### [DIRECTIONS]
Copy the data below line for line, without changing anything.

### [EXCERPTED RECORDS]

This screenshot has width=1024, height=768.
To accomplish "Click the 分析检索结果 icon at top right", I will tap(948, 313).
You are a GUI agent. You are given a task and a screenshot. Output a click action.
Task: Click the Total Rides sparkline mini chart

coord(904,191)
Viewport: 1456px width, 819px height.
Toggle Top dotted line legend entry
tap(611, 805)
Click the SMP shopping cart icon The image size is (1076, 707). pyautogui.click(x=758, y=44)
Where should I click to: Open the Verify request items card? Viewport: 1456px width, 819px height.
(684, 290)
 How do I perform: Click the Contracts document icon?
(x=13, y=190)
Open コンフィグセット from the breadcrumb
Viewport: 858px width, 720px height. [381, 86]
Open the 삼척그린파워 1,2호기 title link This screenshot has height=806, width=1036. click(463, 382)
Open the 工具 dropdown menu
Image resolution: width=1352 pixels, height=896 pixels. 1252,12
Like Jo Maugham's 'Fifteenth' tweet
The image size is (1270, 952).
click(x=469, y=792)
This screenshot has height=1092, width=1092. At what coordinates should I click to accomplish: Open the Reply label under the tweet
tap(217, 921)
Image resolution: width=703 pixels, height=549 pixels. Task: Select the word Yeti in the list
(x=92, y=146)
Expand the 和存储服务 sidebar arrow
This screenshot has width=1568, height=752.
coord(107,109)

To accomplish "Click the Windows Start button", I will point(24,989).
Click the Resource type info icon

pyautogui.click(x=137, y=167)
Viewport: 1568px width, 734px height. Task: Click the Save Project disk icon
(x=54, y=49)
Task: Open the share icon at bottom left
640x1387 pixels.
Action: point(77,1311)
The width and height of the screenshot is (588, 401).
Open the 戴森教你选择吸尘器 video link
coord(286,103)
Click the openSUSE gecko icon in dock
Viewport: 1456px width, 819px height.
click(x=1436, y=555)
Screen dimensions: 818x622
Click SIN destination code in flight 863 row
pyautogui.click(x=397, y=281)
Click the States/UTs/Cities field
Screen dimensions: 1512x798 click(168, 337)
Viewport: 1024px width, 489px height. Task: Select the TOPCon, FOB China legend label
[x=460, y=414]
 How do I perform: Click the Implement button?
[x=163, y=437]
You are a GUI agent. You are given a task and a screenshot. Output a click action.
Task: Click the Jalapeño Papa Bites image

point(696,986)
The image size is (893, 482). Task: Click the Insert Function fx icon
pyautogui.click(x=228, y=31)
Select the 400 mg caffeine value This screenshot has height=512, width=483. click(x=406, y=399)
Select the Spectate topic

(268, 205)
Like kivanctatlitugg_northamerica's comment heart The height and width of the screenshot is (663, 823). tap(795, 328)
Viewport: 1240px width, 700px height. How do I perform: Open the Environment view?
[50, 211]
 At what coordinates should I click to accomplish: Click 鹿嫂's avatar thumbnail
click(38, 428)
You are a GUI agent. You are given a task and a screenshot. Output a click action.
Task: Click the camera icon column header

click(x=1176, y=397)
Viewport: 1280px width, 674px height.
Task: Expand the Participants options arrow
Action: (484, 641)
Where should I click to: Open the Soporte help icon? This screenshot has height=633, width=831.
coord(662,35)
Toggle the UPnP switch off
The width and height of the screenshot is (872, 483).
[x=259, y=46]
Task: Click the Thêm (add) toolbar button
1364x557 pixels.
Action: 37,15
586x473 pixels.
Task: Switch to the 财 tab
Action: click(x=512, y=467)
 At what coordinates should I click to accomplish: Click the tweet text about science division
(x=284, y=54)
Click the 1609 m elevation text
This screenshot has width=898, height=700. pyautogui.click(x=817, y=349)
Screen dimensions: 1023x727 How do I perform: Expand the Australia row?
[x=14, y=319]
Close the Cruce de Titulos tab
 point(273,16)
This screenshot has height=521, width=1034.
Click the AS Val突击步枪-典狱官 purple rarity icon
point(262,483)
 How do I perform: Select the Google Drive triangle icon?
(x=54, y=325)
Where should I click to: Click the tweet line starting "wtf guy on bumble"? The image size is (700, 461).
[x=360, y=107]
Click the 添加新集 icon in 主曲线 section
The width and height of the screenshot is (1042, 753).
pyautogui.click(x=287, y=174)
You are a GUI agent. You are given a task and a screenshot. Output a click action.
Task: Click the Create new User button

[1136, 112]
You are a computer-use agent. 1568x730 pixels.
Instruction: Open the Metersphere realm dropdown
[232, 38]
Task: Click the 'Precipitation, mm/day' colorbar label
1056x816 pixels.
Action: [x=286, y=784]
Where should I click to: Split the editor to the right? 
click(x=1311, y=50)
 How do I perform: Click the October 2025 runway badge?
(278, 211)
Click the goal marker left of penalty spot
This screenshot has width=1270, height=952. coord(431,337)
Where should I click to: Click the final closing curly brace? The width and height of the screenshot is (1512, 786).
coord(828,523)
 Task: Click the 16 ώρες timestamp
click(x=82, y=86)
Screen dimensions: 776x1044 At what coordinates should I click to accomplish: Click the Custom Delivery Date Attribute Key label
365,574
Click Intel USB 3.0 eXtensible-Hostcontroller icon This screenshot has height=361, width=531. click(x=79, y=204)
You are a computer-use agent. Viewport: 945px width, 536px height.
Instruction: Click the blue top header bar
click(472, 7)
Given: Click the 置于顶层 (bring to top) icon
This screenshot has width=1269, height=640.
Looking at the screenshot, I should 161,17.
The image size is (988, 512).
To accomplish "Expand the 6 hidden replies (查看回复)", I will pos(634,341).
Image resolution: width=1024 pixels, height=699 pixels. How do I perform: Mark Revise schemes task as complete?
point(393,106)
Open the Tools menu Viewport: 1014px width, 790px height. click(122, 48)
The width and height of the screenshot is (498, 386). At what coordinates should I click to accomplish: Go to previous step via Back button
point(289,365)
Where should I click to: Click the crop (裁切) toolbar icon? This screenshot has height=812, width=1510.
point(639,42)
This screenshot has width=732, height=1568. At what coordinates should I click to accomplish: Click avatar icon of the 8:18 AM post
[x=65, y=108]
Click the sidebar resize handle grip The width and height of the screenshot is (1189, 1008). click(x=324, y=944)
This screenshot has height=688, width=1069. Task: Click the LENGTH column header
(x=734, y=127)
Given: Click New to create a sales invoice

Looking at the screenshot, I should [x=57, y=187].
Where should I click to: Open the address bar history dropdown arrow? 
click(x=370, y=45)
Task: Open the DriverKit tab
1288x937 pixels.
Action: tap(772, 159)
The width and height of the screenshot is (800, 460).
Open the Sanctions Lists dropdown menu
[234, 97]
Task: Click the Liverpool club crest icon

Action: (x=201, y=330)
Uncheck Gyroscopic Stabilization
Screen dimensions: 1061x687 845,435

### [ANSWER IN FULL]
This screenshot has width=1024, height=768.
To accomplish "Click the 分析检索结果 icon at top right", I will tap(948, 313).
You are a GUI agent. You are given a task and a screenshot. Output a click action.
Task: Click the Total Rides sparkline mini chart

coord(904,191)
Viewport: 1456px width, 819px height.
Toggle Top dotted line legend entry
tap(611, 805)
Click the SMP shopping cart icon The image size is (1076, 707). pyautogui.click(x=758, y=44)
Where should I click to: Open the Verify request items card? Viewport: 1456px width, 819px height.
(684, 290)
 How do I perform: Click the Contracts document icon?
(x=13, y=190)
Open コンフィグセット from the breadcrumb
Viewport: 858px width, 720px height. [381, 86]
Open the 삼척그린파워 1,2호기 title link This screenshot has height=806, width=1036. click(463, 382)
Open the 工具 dropdown menu
Image resolution: width=1352 pixels, height=896 pixels. 1252,12
Like Jo Maugham's 'Fifteenth' tweet
The image size is (1270, 952).
click(x=469, y=792)
This screenshot has height=1092, width=1092. At what coordinates should I click to accomplish: Open the Reply label under the tweet
tap(217, 921)
Image resolution: width=703 pixels, height=549 pixels. Task: Select the word Yeti in the list
(x=92, y=146)
Expand the 和存储服务 sidebar arrow
This screenshot has width=1568, height=752.
coord(107,109)

To accomplish "Click the Windows Start button", I will point(24,989).
Click the Resource type info icon

pyautogui.click(x=137, y=167)
Viewport: 1568px width, 734px height. Task: Click the Save Project disk icon
(x=54, y=49)
Task: Open the share icon at bottom left
640x1387 pixels.
Action: point(77,1311)
The width and height of the screenshot is (588, 401).
Open the 戴森教你选择吸尘器 video link
coord(286,103)
Click the openSUSE gecko icon in dock
Viewport: 1456px width, 819px height.
click(x=1436, y=555)
Screen dimensions: 818x622
Click SIN destination code in flight 863 row
pyautogui.click(x=397, y=281)
Click the States/UTs/Cities field
Screen dimensions: 1512x798 click(168, 337)
Viewport: 1024px width, 489px height. Task: Select the TOPCon, FOB China legend label
[x=460, y=414]
 How do I perform: Click the Implement button?
[x=163, y=437]
You are a GUI agent. You are given a task and a screenshot. Output a click action.
Task: Click the Jalapeño Papa Bites image

point(696,986)
The image size is (893, 482). Task: Click the Insert Function fx icon
pyautogui.click(x=228, y=31)
Select the 400 mg caffeine value This screenshot has height=512, width=483. click(x=406, y=399)
Select the Spectate topic

(268, 205)
Like kivanctatlitugg_northamerica's comment heart The height and width of the screenshot is (663, 823). tap(795, 328)
Viewport: 1240px width, 700px height. How do I perform: Open the Environment view?
[50, 211]
 At what coordinates should I click to accomplish: Click 鹿嫂's avatar thumbnail
click(38, 428)
You are a GUI agent. You are given a task and a screenshot. Output a click action.
Task: Click the camera icon column header

click(x=1176, y=397)
Viewport: 1280px width, 674px height.
Task: Expand the Participants options arrow
Action: (484, 641)
Where should I click to: Open the Soporte help icon? This screenshot has height=633, width=831.
coord(662,35)
Toggle the UPnP switch off
The width and height of the screenshot is (872, 483).
[x=259, y=46]
Task: Click the Thêm (add) toolbar button
1364x557 pixels.
Action: 37,15
586x473 pixels.
Task: Switch to the 财 tab
Action: click(x=512, y=467)
 At what coordinates should I click to accomplish: Click the tweet text about science division
(x=284, y=54)
Click the 1609 m elevation text
This screenshot has width=898, height=700. pyautogui.click(x=817, y=349)
Screen dimensions: 1023x727 How do I perform: Expand the Australia row?
[x=14, y=319]
Close the Cruce de Titulos tab
 point(273,16)
This screenshot has height=521, width=1034.
Click the AS Val突击步枪-典狱官 purple rarity icon
point(262,483)
 How do I perform: Select the Google Drive triangle icon?
(x=54, y=325)
Where should I click to: Click the tweet line starting "wtf guy on bumble"? The image size is (700, 461).
[x=360, y=107]
Click the 添加新集 icon in 主曲线 section
The width and height of the screenshot is (1042, 753).
pyautogui.click(x=287, y=174)
You are a GUI agent. You are given a task and a screenshot. Output a click action.
Task: Click the Create new User button

[1136, 112]
You are a computer-use agent. 1568x730 pixels.
Instruction: Open the Metersphere realm dropdown
[232, 38]
Task: Click the 'Precipitation, mm/day' colorbar label
1056x816 pixels.
Action: [x=286, y=784]
Where should I click to: Split the editor to the right? 
click(x=1311, y=50)
 How do I perform: Click the October 2025 runway badge?
(278, 211)
Click the goal marker left of penalty spot
This screenshot has width=1270, height=952. coord(431,337)
Where should I click to: Click the final closing curly brace? The width and height of the screenshot is (1512, 786).
coord(828,523)
 Task: Click the 16 ώρες timestamp
click(x=82, y=86)
Screen dimensions: 776x1044 At what coordinates should I click to accomplish: Click the Custom Delivery Date Attribute Key label
365,574
Click Intel USB 3.0 eXtensible-Hostcontroller icon This screenshot has height=361, width=531. click(x=79, y=204)
You are a computer-use agent. Viewport: 945px width, 536px height.
Instruction: Click the blue top header bar
click(472, 7)
Given: Click the 置于顶层 (bring to top) icon
This screenshot has width=1269, height=640.
Looking at the screenshot, I should 161,17.
The image size is (988, 512).
To accomplish "Expand the 6 hidden replies (查看回复)", I will pos(634,341).
Image resolution: width=1024 pixels, height=699 pixels. How do I perform: Mark Revise schemes task as complete?
point(393,106)
Open the Tools menu Viewport: 1014px width, 790px height. click(122, 48)
The width and height of the screenshot is (498, 386). At what coordinates should I click to accomplish: Go to previous step via Back button
point(289,365)
Where should I click to: Click the crop (裁切) toolbar icon? This screenshot has height=812, width=1510.
point(639,42)
This screenshot has width=732, height=1568. At what coordinates should I click to accomplish: Click avatar icon of the 8:18 AM post
[x=65, y=108]
Click the sidebar resize handle grip The width and height of the screenshot is (1189, 1008). click(x=324, y=944)
This screenshot has height=688, width=1069. Task: Click the LENGTH column header
(x=734, y=127)
Given: Click New to create a sales invoice

Looking at the screenshot, I should [x=57, y=187].
Where should I click to: Open the address bar history dropdown arrow? 
click(x=370, y=45)
Task: Open the DriverKit tab
1288x937 pixels.
Action: tap(772, 159)
The width and height of the screenshot is (800, 460).
Open the Sanctions Lists dropdown menu
[234, 97]
Task: Click the Liverpool club crest icon

Action: (x=201, y=330)
Uncheck Gyroscopic Stabilization
Screen dimensions: 1061x687 845,435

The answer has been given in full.